The Key to an Economic Recovery

The Reserve Bank of India today decided to reduce the policy repo rate to 5.15% from 5.40% with five members voting in favour of a 25bps cut and one member voting in favour of a 40bps cut. The MPC decided to keep the monetary policy stance unchanged at “accommodative” with an objective of achieving a medium-term target for CPI of 4% within a band of ± 2%, while supporting growth.

Key highlights of the RBI’s Monetary Policy

The MPC’s inflation expectations remain broadly unchanged:

• 3.4% for Q2FY20 (vs. expectation of 3.1% earlier)
• 3.5-3.7% for H2FY20 (retained earlier guidance)
• 3.6% for Q1FY20 (retained earlier guidance)

The GDP growth rates expectations trimmed down again as various high frequency indicators suggest weak demand:

• 6.6-7.2% for H2FY20 (vs 7.3-7.5% earlier)
• 6.1% in FY20 (vs 6.9% earlier)
• 7.2% in Q1FY21 (vs. 7.4% earlier)

Rationale for a Rate Cut

In listing its rationale for a rate cut, the RBI flagged weakness in global economic activity, elevated trade tensions and geo-political uncertainty. Among advanced economies, the RBI noted that the slowdown witnessed in Q2 seems to have extended into Q3 as well. Growth in emerging market economies has been weighed down by a deteriorating global environment as well.

The Chinese economy’s growth also continued to remain tepid in Q3, due to weak domestic demand and contraction in exports. In Russia, though economic activity ticked up in Q2, subdued consumer sentiment and weak industrial production may restrain momentum.

Slowing Domestic Activity

Domestically, GDP growth decelerated for a fifth consecutive quarter to 5.0% in Q1FY20. However, amidst the gloomy news, rainfall data shows some silver lining with cumulative all-India rainfall at 10% above long period averages. As a result, the prospects for agriculture have brightened considerably, and therefore, the rural economy.

IIP continued to moderate in July pulled down by manufacturing. Production of coal, electricity, crude oil and cement contracted in August. Capacity utilisation levels have failed to pick up with the latest reading at 73.6%, in line with slow growth in manufacturing activities. However, the manufacturing purchasing managers’ index was unchanged MoM. The services PMI moved into contraction in September 2019, dragged down mainly by a decline in new business inflows.

High frequency indicators present a dull picture with contraction across segments. Tractor and motorcycle sales – indicators of rural demand – continue to contract. Amongst indicators of urban demand, passenger vehicle sales continue to contract as well. Sales of commercial vehicles, a key indicator for the transportation sector, contracted by double digits in July-August. Surprisingly, domestic air passenger traffic growth shows a completely different picture with an acceleration in August.

Retail inflation, measured by CPI, moved in a narrow range of 3.1- 3.2% between June and August. While food inflation picked up, fuel prices moved into deflation.

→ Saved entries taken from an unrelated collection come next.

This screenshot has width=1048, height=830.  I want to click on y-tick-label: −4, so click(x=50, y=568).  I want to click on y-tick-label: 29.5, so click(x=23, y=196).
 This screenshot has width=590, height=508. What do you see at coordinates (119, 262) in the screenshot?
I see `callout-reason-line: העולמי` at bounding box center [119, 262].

Inflation excluding food and fuel softened in August.

While, the rate cuts have been steep with cumulative rate cuts of 135bps since Feb 2019, transmission of rate cuts to end consumer has not kept pace. The weighted average lending rate on fresh rupee loans of commercial banks has declined by only 29 bps while, the WALR on outstanding rupee loans increased by 7 bps during the same period.

The trade deficit narrowed during the quarter despite weak exports as a fall in gold import volumes and lower crude prices led to a decline in the import bill. Net FDI inflows rose to USD17.7bn during April-July’ 2019 from USD11.4bn a year ago. On the FPI side, after seeing steep outflows over last few months, we have started seeing positive flows in September. India’s foreign exchange reserves were at USD434.6 bn as on Oct 01, 2019.

Market Reaction

• The yield on the 10 year government bond is flat today. The yields have risen ~30bps in the last three months, but come off highs in recent days, again signalling economic weakness.
• The Indian rupee depreciated marginally to 71 per Us dollar.


Near Term Volatility due to Uncertainties on Growth

Markets are dealing with worries on global growth, and domestic growth, as well as dealing with bad loans and stressed entities. Worries related to stressed financials will resolve in coming weeks. Correspondingly, the first benefits of rate cuts should begin kicking in some time early next year. We can expect further action on the fiscal policy front.

Consumption is the Key to an Economic Recovery

The one item missing, however, and the most important item, is to support the struggling consumer. The corporate tax cut will flow to corporate bottom lines, but will not necessarily revive the economy. The measures announced have been critical in supporting the markets and improving confidence, but consumption stimulus is critical, alongside monetary transmission.